Não conseguimos entender certas presunções. Para ser ministro de Estado da Educação, como de qualquer outra pasta, não é preciso ter mestrado, doutorado ou pós-doutorado. Se um professor, que fez cursos no exterior, iria ocupar a pasta da Educação, por que mentir de forma absolutamente desnecessária? Decotelli foi, a nosso ver, de uma ingenuidade colossal, até porque recaiu efetivamente sobre ele o maior desgaste. Se bem que também não podemos deixar de perguntar o que é que o tal “serviço particular de informações”, que o Bolsonaro confessou possuir na reunião dos aloprados do dia 22 de abril, tem de tão bom que não verificou a efetiva formação de Decotelli antes de anunciá-lo e nomeá-lo ministro.

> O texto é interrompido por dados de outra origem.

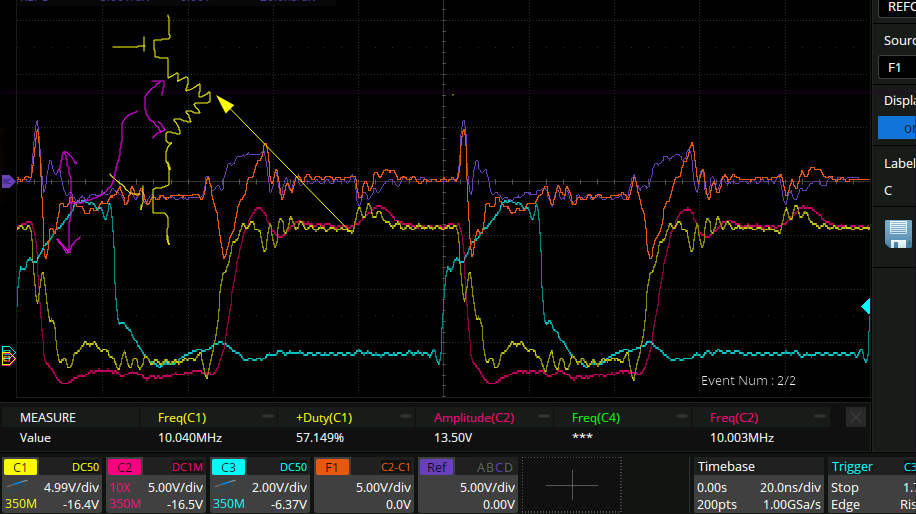916x514 pixels.
Task: Open the Timebase settings panel
Action: (x=756, y=484)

Mas o caso de Decotelli não foi o primeiro no governo Bolsonaro. A “ministra fundamentalista da goiabeira”, Damares Alves, chegou a declarar ser detentora dos títulos de “mestre” em Educação, Direito Constitucional e Direito de Família. Tudo mentira. Quando questionada sobre seus títulos, Damares apenas afirmou que em sua igreja, “mestre” é todo aquele que se dedica ao ensino da Bíblia. A mentira não levou-a ao mesmo destino do Decotelli e a fundamentalista continua ministra.
Outro caso foi o do “ministro passador da boiada”, Ricardo Salles. Ele havia publicado um perfil onde afirmava ter estudado em Yale, nos Estados Unidos. Mas também era mentira. Para alegria dos ruralistas, Ricardo Salles, como ele também confessou na reunião de 22 de abril, continua “passando a boiada” e depredando o meio ambiente. A mentira de Salles jamais ameaçou o seu cargo de ministro.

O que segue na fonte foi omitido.